How it Affects Teens
Since they are spending more time on their devices, they would have less time to do physical activities. According to Dr. Beurken, using your gadgets too much can also lead to worsening eyesight, issues with attention and focus, and higher levels of anxiety and stress.
Teens value relationships. But now, they get more concerned about their online interactions rather than their real-life social life. The increasing amounts of time spent online could be isolating for most.
Based on a study released in 2018 by psychologist Jean Twenge of San Diego State University and psychology professor W. Keith Campbell of the University of Georgia, teenagers who spend more than an hour of screen time a day are more at risk of developing mental illnesses like depression and anxiety.

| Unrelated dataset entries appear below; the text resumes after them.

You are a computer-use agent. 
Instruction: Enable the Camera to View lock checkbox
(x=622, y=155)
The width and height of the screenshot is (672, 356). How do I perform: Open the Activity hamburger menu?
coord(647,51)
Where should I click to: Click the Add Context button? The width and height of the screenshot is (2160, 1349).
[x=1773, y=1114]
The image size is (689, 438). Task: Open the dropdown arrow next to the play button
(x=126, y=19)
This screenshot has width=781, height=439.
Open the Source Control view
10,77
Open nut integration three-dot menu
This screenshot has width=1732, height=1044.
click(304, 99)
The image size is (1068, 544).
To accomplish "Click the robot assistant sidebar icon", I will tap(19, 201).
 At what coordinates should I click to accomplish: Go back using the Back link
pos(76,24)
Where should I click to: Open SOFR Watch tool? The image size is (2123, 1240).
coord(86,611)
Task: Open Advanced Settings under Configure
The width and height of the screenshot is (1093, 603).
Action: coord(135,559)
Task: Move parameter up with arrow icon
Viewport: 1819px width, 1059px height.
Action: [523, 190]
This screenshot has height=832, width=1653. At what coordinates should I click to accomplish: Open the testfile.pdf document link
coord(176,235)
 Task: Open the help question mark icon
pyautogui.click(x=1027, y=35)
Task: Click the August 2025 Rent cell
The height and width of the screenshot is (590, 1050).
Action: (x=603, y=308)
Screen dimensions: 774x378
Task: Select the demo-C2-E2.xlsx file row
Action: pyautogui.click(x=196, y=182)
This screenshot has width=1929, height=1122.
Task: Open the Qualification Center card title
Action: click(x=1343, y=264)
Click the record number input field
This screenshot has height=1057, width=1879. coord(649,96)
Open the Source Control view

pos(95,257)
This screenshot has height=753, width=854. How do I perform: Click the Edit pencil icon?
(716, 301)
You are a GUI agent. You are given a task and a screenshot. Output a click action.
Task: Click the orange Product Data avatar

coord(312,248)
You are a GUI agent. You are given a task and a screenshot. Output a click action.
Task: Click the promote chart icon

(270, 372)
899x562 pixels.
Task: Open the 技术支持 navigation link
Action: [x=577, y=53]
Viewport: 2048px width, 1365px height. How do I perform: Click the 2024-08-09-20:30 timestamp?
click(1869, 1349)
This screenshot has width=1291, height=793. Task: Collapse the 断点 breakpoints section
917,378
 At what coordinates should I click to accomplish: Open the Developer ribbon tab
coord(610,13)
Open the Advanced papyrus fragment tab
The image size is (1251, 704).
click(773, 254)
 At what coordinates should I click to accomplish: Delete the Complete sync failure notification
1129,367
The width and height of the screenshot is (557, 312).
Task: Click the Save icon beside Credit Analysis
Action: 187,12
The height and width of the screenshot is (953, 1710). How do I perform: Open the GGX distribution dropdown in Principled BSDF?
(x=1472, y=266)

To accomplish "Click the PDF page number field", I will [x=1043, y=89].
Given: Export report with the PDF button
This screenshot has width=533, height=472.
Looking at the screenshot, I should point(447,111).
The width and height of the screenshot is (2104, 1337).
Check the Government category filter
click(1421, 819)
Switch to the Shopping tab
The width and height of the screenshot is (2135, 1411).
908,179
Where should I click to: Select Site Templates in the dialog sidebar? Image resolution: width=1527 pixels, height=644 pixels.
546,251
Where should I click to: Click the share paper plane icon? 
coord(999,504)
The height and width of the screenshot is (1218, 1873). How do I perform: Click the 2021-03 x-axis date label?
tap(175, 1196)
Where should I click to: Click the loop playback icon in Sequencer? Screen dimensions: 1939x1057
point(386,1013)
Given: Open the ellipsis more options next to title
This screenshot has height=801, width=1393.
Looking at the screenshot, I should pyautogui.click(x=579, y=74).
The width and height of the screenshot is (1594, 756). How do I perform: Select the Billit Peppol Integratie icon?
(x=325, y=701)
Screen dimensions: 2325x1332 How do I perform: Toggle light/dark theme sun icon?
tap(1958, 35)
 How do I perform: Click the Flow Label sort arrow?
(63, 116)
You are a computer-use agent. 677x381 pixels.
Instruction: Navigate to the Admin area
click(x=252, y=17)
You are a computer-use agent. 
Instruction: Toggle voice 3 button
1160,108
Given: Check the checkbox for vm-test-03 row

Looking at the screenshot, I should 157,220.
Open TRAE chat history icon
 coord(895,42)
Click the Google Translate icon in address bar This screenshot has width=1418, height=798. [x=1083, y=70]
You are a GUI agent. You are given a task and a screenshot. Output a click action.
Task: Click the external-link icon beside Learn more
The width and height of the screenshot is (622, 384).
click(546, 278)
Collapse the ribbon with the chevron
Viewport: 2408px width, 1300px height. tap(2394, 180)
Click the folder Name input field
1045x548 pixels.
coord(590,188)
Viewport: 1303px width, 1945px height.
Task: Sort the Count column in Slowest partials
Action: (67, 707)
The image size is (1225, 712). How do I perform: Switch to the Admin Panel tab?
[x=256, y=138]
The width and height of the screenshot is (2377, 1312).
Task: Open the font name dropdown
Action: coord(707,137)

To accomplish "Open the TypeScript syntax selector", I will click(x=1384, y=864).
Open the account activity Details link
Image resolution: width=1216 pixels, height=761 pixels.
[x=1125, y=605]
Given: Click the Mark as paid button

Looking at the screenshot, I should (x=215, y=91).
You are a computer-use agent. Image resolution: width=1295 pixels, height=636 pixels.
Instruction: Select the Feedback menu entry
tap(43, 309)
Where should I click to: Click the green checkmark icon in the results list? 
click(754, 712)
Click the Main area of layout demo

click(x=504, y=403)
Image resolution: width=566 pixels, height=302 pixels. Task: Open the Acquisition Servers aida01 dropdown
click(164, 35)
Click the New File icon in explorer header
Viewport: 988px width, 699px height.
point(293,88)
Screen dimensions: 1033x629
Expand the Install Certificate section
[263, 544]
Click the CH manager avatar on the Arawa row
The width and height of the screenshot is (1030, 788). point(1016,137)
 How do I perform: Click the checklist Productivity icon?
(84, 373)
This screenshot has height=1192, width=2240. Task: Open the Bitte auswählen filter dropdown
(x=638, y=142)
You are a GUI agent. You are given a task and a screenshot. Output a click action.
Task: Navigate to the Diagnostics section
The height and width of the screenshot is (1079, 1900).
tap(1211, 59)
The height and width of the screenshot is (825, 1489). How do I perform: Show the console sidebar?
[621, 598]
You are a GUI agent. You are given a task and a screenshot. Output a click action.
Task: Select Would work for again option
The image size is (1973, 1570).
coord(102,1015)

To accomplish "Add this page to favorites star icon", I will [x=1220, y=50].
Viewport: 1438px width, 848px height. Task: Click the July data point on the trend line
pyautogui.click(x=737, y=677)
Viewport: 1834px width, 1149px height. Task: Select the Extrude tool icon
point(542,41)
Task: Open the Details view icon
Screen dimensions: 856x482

This can be serious for these young people who are still in their formative years.
Its Impact on Young Adults
Young adults also face the same health issues such as poor physical health and sleep quality. However, they may also experience a decline in their productivity at work.
According to research, too much screen time for working adults can harm their mental health in two ways: reduced productivity because of device usage and the stress that resulted in that.
Dr. Beurkens advises teens and young adults these three steps toward fostering their digital well-being.
Track Your Screen Time
People tend to underestimate the amount of time they spend on their gadgets. Make sure to monitor the length of your screen time by using built-in screen time functions on your smartphones or downloading apps dedicated to blocking the use of social media or limiting the time you get to spend on that certain app or your phone in general.
Turn Off Notifications
Dr. Beurkens says that switching off your phone notifications is a simple yet important way of cutting down your screen time. It can be hard to stay focused when your phone has been constantly buzzing to notify you of new messages or new followers and likes on Instagram.
According to Dr. Beurken, a lot of teens and adults have found this helpful. If you can’t turn off message notifications, try to disable those from social media apps. This should help you avoid unnecessary distractions that keep you away from more important things throughout the day.
Set Up a Phone-Free Space
Make a rule that you should not use your phone when you are doing certain activities or at a specific time. And make sure to follow it. This can mean that you’ll keep your phone away when you’re studying for an exam, at work, having dinner with your family, or hanging out with friends.
It’s also recommended not to bring your phone to bed nor use it when you’re about to sleep. This would help create a much-needed balance during the day and make sure that your devices won’t be keeping you from important activities and interactions in your life.